Notstand in den Kinderkliniken: Warum freie Betten oft Mangelware sind Mia Bucher, dpa

In Deutschland gibt es immer mehr Kinder mit chronischen Krankheiten.
Doch den Kliniken mangelt es an Geld und Personal. Täglich müssen
Ärzte deswegen teils schwierige Entscheidungen treffen.

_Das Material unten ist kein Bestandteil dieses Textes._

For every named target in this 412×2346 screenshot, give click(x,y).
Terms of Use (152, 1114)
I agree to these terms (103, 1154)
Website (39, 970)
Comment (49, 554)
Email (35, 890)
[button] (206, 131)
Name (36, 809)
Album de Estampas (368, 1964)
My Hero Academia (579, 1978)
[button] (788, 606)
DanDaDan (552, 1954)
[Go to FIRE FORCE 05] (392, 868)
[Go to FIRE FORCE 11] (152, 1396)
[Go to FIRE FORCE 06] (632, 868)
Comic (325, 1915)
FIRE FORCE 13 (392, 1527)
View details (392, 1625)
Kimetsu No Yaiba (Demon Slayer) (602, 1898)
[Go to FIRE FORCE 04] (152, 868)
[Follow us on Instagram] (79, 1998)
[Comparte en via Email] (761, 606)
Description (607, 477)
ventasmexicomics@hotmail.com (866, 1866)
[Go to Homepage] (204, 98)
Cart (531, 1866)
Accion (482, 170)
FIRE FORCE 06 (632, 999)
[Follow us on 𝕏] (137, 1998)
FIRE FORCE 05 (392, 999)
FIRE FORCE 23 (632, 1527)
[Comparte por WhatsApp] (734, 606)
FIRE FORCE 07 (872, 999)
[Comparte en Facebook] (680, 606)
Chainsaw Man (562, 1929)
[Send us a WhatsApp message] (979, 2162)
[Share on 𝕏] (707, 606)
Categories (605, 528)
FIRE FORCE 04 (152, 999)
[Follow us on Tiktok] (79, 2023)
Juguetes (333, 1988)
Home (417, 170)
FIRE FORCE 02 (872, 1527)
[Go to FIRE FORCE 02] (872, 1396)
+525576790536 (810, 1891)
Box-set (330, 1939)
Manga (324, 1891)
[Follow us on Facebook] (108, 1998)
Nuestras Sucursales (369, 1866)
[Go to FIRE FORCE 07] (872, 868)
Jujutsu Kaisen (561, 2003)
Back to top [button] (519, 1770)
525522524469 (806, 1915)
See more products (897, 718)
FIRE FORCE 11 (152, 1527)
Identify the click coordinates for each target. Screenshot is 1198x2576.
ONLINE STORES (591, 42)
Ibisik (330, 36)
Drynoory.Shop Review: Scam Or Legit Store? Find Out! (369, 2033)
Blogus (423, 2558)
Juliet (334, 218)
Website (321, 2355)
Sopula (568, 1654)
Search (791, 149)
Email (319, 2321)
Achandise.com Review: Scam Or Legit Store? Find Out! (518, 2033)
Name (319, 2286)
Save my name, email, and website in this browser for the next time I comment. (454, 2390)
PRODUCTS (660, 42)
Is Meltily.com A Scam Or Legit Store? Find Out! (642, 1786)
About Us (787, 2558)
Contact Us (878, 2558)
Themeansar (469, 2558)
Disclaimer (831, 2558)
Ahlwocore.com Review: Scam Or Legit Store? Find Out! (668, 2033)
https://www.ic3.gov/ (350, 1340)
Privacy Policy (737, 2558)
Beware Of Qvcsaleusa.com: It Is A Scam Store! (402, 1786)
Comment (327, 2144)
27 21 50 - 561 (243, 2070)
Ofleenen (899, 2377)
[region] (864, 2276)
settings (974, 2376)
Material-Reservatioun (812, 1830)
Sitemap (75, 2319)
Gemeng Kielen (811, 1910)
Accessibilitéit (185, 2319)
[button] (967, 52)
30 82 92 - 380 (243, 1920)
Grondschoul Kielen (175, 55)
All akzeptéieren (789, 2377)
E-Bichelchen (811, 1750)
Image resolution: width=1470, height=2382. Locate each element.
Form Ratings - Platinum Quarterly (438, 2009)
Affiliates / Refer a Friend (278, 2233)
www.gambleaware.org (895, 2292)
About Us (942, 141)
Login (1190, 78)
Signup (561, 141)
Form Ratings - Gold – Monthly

Berlin (dpa) - Jeden Tag aufs Neue müssen Ursula Felderhoff-Müser und
ihr Team entscheiden, wie viele Kinder sicher in ihrer Kinderklinik
versorgt werden können. Denn es ist nicht selbstverständlich, dass es
für jedes kranke Kind am Universitätsklinikum Essen auch ein freies
Bett gibt. «Wir haben große Probleme, alle Kinder unterzubekommen»,
sagt Felderhoff-Müser, die die Kinderklinik I in Essen leitet, zur
aktuellen Situation Ende Februar. Zur Klinik gehören die Bereiche
Früh- und Neugeborenenmedizin, Kinderintensivmedizin und
Kinderneurologie. 

«Wir in den Kinderkliniken tun alles dafür, dass Kinder nicht
gefährdet werden. Wir weisen keine kranken Kinder ohne eine
Erstversorgung ab», sagt die Kinderärztin. Wegen des Bettenmangels
komme es aber durchaus vor, dass Kinder für die weitere Behandlung in
ein anderes Krankenhaus geschickt werden müssen - das durchaus weiter
weg liegen kann. Dabei ist wichtig zu verstehen: Bettenmangel
bedeutet nicht unbedingt, dass in der Klinik nicht ausreichend Betten
stehen, sondern auch, dass es nicht genügend Personal für die
Betreuung der Betten gibt.

Fachkräftemangel gefährdet die Versorgung

Die Situation an der Kinderklinik I in Essen ist bei Weitem kein
Einzelfall. Eine Umfrage der Deutschen Interdisziplinären Vereinigung
für Intensiv- und Notfallmedizin (Divi) im Februar ergab, dass am
Stichtag der Befragung nur 65 Prozent der Intensivbetten für Kinder
in Betrieb waren. Für die Umfrage seien 145 Kinderintensivstationen
angeschrieben worden, von denen 91 antworteten. Grund für die
Engpässe bei der Versorgung von kritisch kranken Kindern seien der
«eklatante Pflegemangel» und «akute Krankheitsausfälle».  Dem
Geschäftsführer der Gesellschaft der Kinderkrankenhäuser
und Kinderabteilungen in Deutschland (GKIND), Bernhard Hoch, gibt es
deswegen immer häufiger Wackelkandidaten. Damit meint er Kinder, die
aus Kapazitätsgründen vorerst zu Hause weiter versorgt werden.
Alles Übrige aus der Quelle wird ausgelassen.